Correct way to connect multiple properties to collection of objects?
Let's say I have an object where the following 3 properties (others have been omitted) make up a "unique" plan object (if they are equal to the same values in another Plan object).
public class Plan
{
public int ID { get; set; }
public Plan Parent { get; set; }
public ID SomeOtherProperty { get; set; }
}
Here's my code Join
where I missed the anonymous method for operators Join
(I know this code won't work by default):
oldPlans
.Join(newPlans, o => o, n => n, (o, n) => new { Old = o, New = n })
.ForEach(e =>
{
...
});
I want to execute C # Join
on two sets of Plan objects. I understand that one way is to use an anonymous method on the connection properties by writing out these three properties.
But is there any other method? Can I override GetHashCode
? When I tried this it didn't seem to call it this method. I also tried to override Equals, but it didn't seem to trigger either. Should I override the ==
and operators !=
? Can I explicitly name .GetHashCode()
for the key selector fields (if I flipped it)?
Is it possible for this Join to check the equality of these two objects without complicating the key selectors? Thank.
Your code works great for me - tracking through the ReferenceSource ends up using the default ObjectEqualityComparer that calls Equals()
, so your idea is correct.
So it comes down to how you implement Equals
and GetHashCode
. You have to override both if you override them, and the MSDN states are :
WARNING: If you override the GetHashCode method, you must also override Equals and vice versa. If your overridden Equals method returns true when two objects are tested for equality, then your overridden GetHashCode method should return the same value for the two objects.
Note that your class ID
must also handle both of these methods correctly, as it must be used Plan
to check for equality and get a hash code.

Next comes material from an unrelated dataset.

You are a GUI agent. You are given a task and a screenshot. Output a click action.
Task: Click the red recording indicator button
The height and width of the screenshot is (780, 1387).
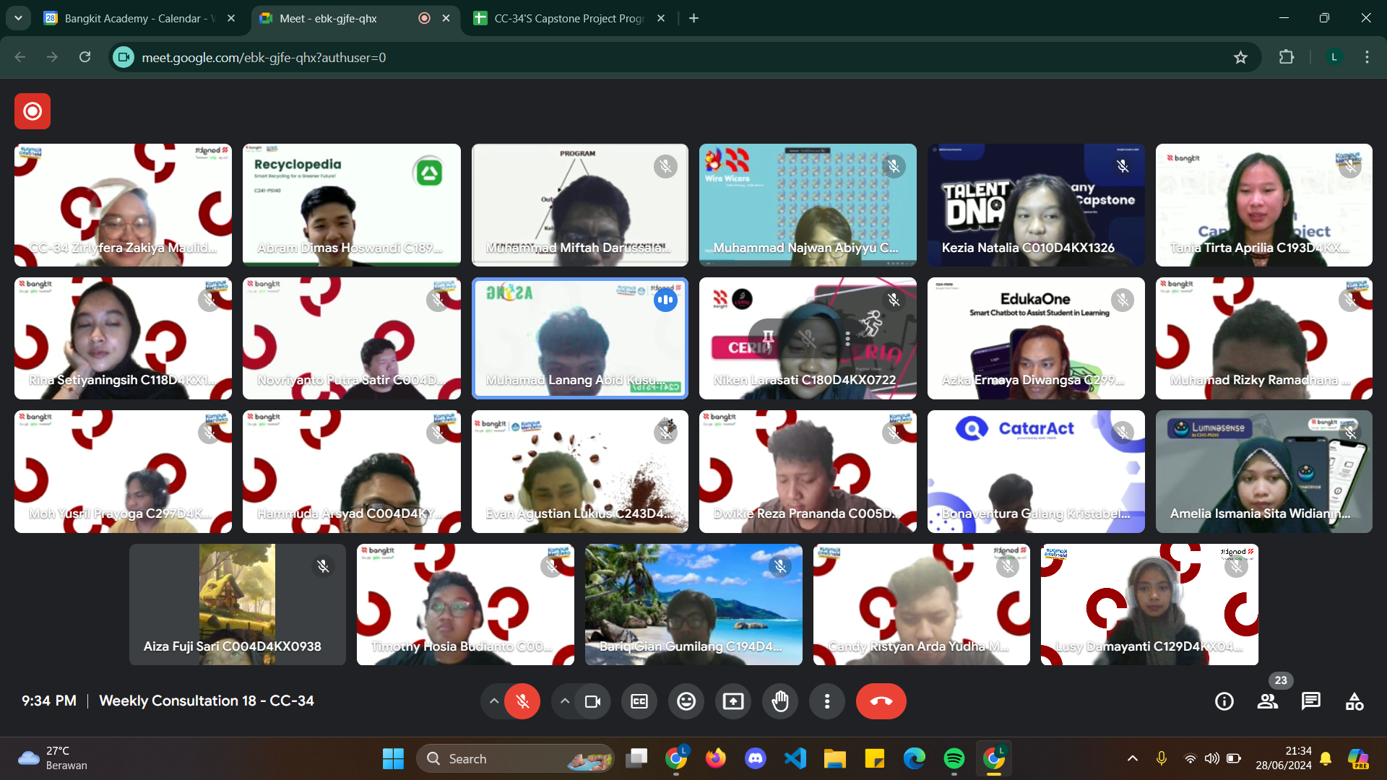point(33,111)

This program worked for me and only prints the second entry from ID=2
(note that I did SomeOtherProperty
it int
for simplicity too, but this does not affect the approach or the code):
class Program
{
public class Plan
{
public int ID { get; set; }
public Plan Parent { get; set; }
public int SomeOtherProperty { get; set; }
// added to show we don't care about this
public string IgnoreMe { get; set; }
public Plan(int id, int other, Plan parent, string ignore)
{
this.ID = id;
this.SomeOtherProperty = other;
this.Parent = parent;
this.IgnoreMe = ignore;
}
public override bool Equals(object obj)
{
Plan other = (Plan)obj;
// just check the relevant properties
return this.ID == other.ID
&& this.SomeOtherProperty == other.SomeOtherProperty
&& this.Parent == other.Parent;
// .. or alternatively
//return (new { ID, SomeOtherProperty, Parent })
// .Equals(new { other.ID, other.SomeOtherProperty, other.Parent });
}
// nicked from http://stackoverflow.com/a/4630550/1901857
public override int GetHashCode()
{
return new { ID, SomeOtherProperty, Parent }.GetHashCode();
}
// just to help debug
public override string ToString()
{
return string.Format("[ID: {0}, Other:{1}, Parent:{2}]", ID, SomeOtherProperty, Parent);
}
}
static void Main(string[] args)
{
var parentPlans = new Plan[] {
new Plan(101, 2, null, "parent1"),
new Plan(102, 3, null, "parent2"),
new Plan(103, 4, null, "parent3"),
new Plan(104, 5, null, "parent4")
};
List<Plan> oldPlans = new List<Plan>(new Plan[] {
new Plan(1, 2, parentPlans[0], "old1"),
new Plan(2, 3, parentPlans[1], "old2"),
new Plan(3, 4, parentPlans[2], "old3"),
new Plan(4, 5, parentPlans[3], "old4")
});
List<Plan> newPlans = new List<Plan>(new Plan[] {
new Plan(11, 2, parentPlans[0], "new1"), // different ID
new Plan(2, 3, parentPlans[1], "new2"), // same
new Plan(3, 14, parentPlans[2], "new3"), // different other ID
new Plan(4, 5, parentPlans[2], "new4") // different parent
});
foreach (var e in
oldPlans.Join(newPlans, o => o, n => n, (o, n) => new { Old = o, New = n }))
{
Console.WriteLine(e.Old + " / " + e.New);
};
}
}
If you think that your implementation Equals
and GetHashCode
had to work, then please place them in the matter, perhaps they are not quite right.